Meet Texans Andrew Edison and Luke Loftin, soon to be better known as the Bindlestiffs. They drop bon mots as readily as F-bombs. Their partnership has lasted nearly a decade, though they're barely in their 20s. Brimming with boyish enthusiasm, they possess wisdom and chops beyond their years.
They also just might be the future of film.
According to the official press statement, Bindlestiffs (playing at the Angelika Dallas on April 14 and 15) is “an insider’s look at the uncensored mind of the frustrated high school teen.” Made with “very little money and very little permission,” said Edison, it’s far above (and below, depending on your point of view) the average crass teen comedy — a tale of three high school virgins who use J.D. Salinger’s A Catcher in the Rye as a guide to living while suspended from school is on the cusp of going, ah, viral.
Despite the filmmakers’ youth and structured-improv approach, Edison and Loftin have clearly done their homework. The pair, who own and operate Green Stoplight Productions in Austin, began working together when they met in Houston — fresh out of elementary school. Director and co-star Edison has been making shorts since sixth grade, and he and writer/producer/editor/star Loftin mined the “super supportive” Houston film community for years to assemble Bindlestiffs’ core of crew and actors, even writing in roles specific to the talent they recruited.
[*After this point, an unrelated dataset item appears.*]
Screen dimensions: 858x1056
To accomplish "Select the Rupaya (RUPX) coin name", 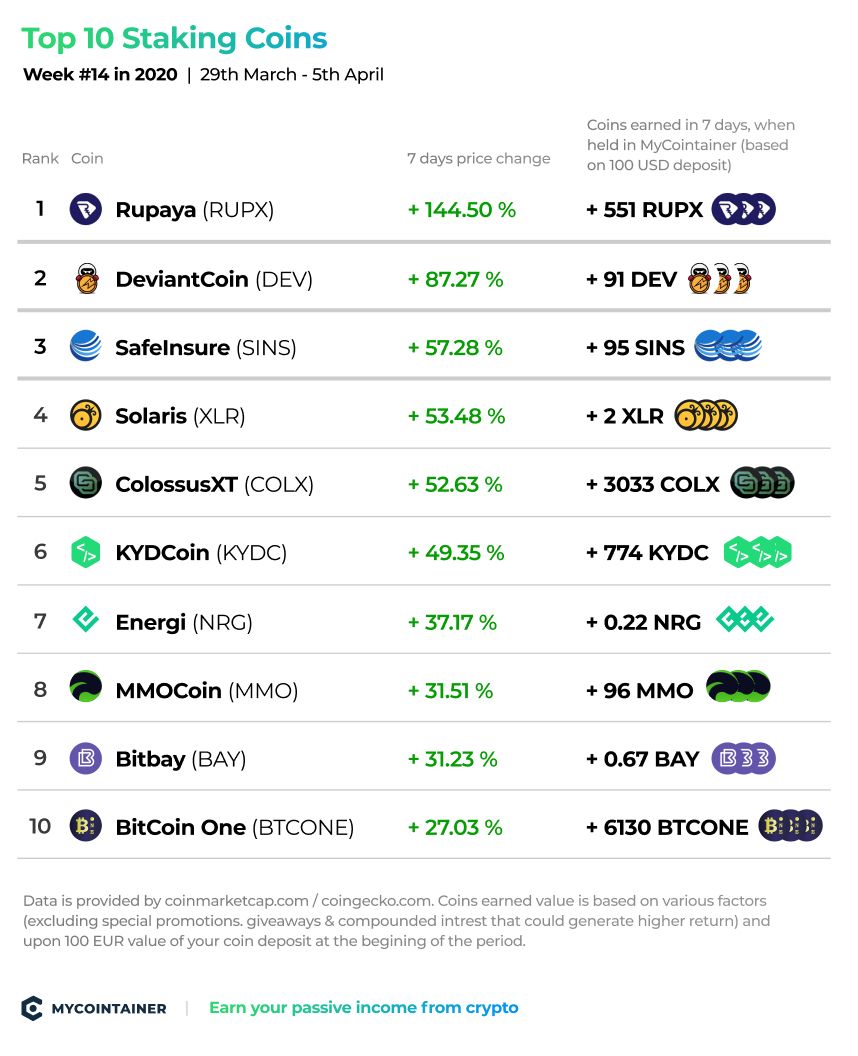I will [x=195, y=209].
The result is a film filled with personnel that was “all in on the collective vibe,” Edison said. “Though the plot and character objectives, etc. were all meticulously planned out, dialogue was fair game for the actors.” Edison is already known regionally as a director who can stay focused on a goal but remain open to others’ ideas, and he acknowledged that because he was so free to explore while making Bindlestiffs, he’ll probably never learn as much about directing again during one film.
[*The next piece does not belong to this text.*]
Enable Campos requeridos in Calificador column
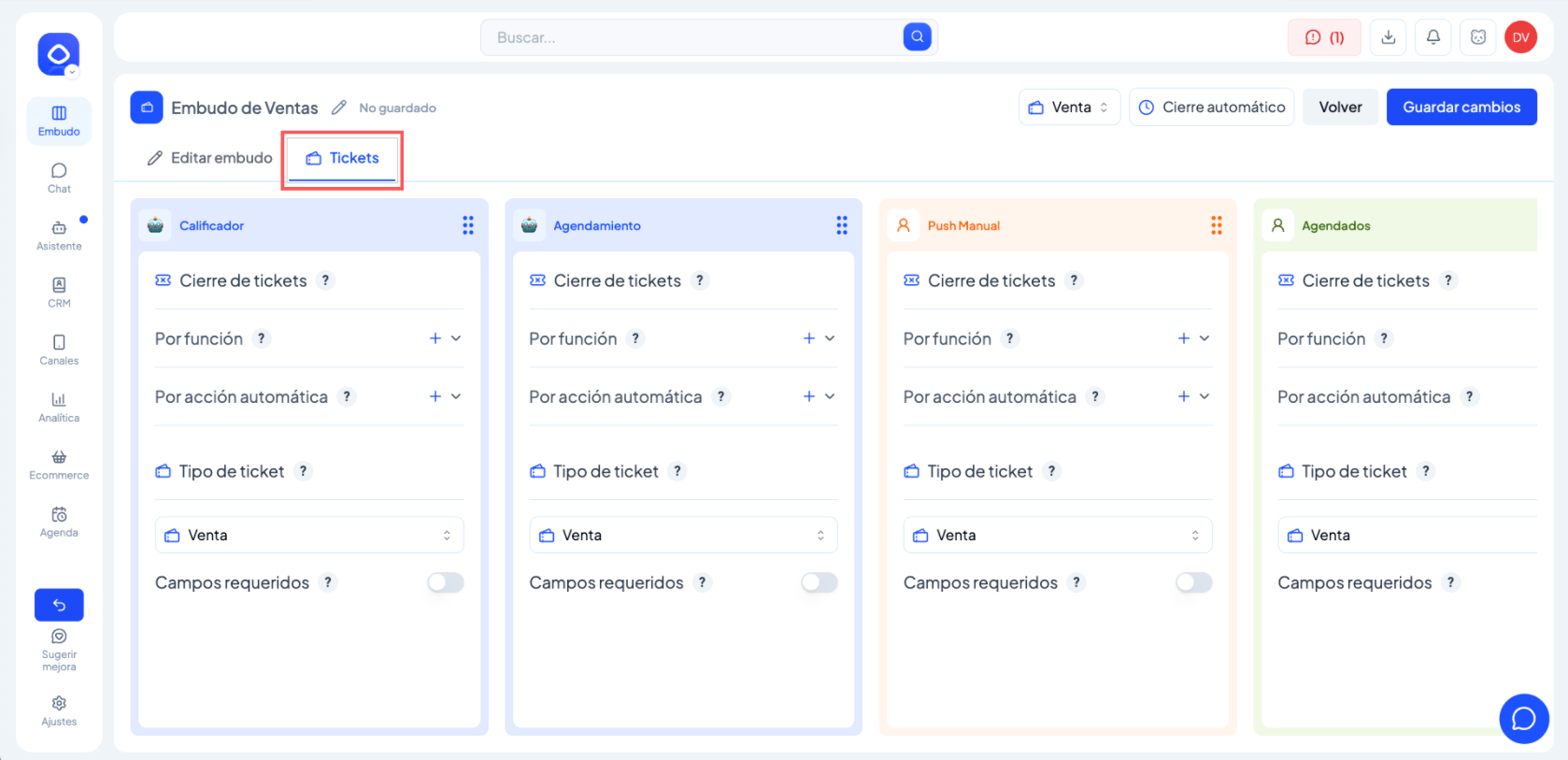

But he may actually learn much more, and quickly. Fans of the movie are growing in number and include “Jay and Silent Bob” creator Kevin Smith (Clerks, Chasing Amy), who has secured Bindlestiffs’ distribution rights. Edison and Loftin also have an agency rep, and they’re dictating terms, saying that they’ll remain in Austin and adhere to a vow to alternate making independent and studio films.
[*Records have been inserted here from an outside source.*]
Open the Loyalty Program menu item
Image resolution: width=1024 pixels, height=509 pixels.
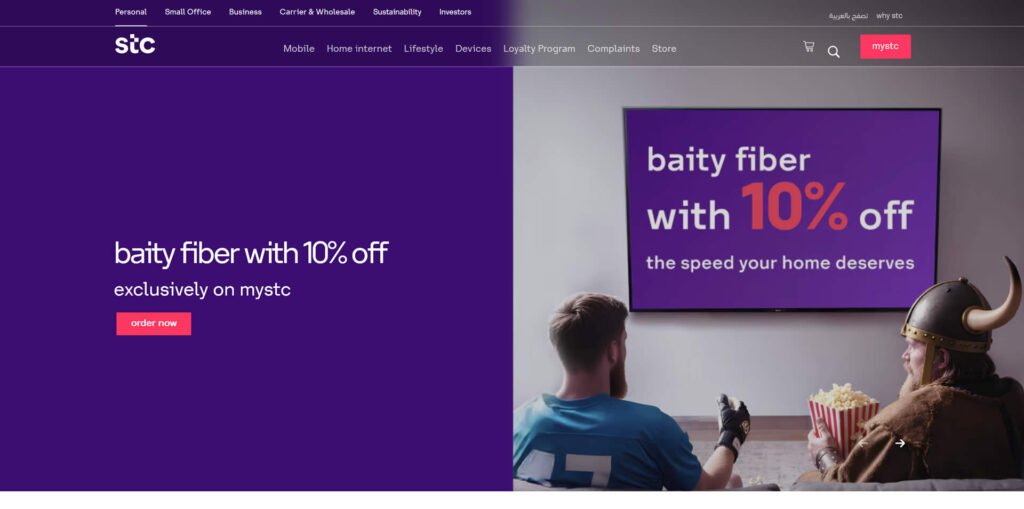coord(539,49)
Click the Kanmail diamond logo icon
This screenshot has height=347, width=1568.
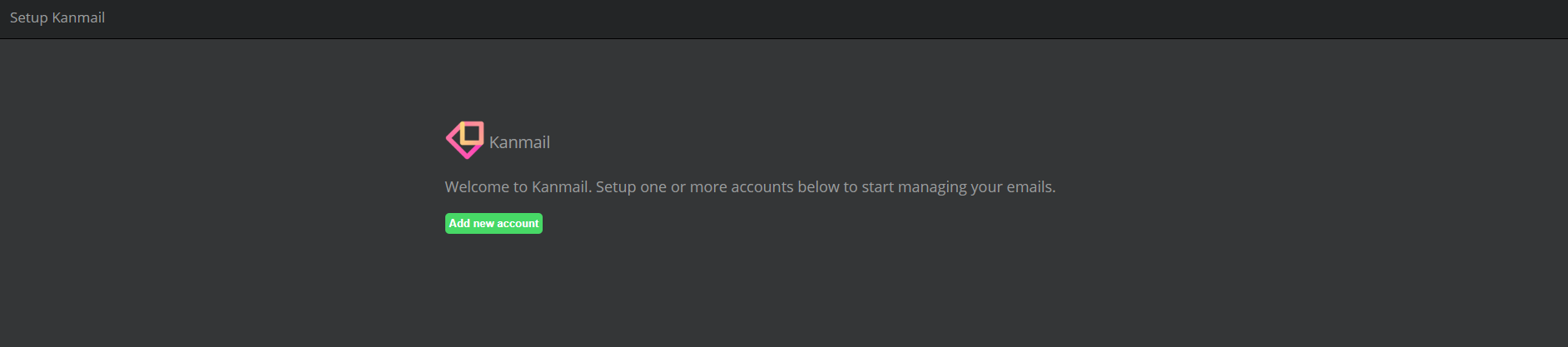pos(465,140)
“It’s mind blowing to realize that people you’ve never met are connecting with your work,” Edison said. He hopes audiences “see past the vomit-swallowing hilarity and actually see the little hint of heart the film has. It’s there.”
The duo said that Bindlestiffs’ two years of production was a labor of love started “to make themselves laugh” with inspiration as diverse as the French comic classic Harold and Maude, Steve Martin’s film debut The Jerk, and Wes Craven horror flicks.
Look for Bindlestiffs to hit theaters in the early summer, after which Edison expressed excitement about making “all sorts of different kinds of films” with Loftin.
“Yeah, you know … a little less overkill, a little more Citizen Kane,” Loftin added.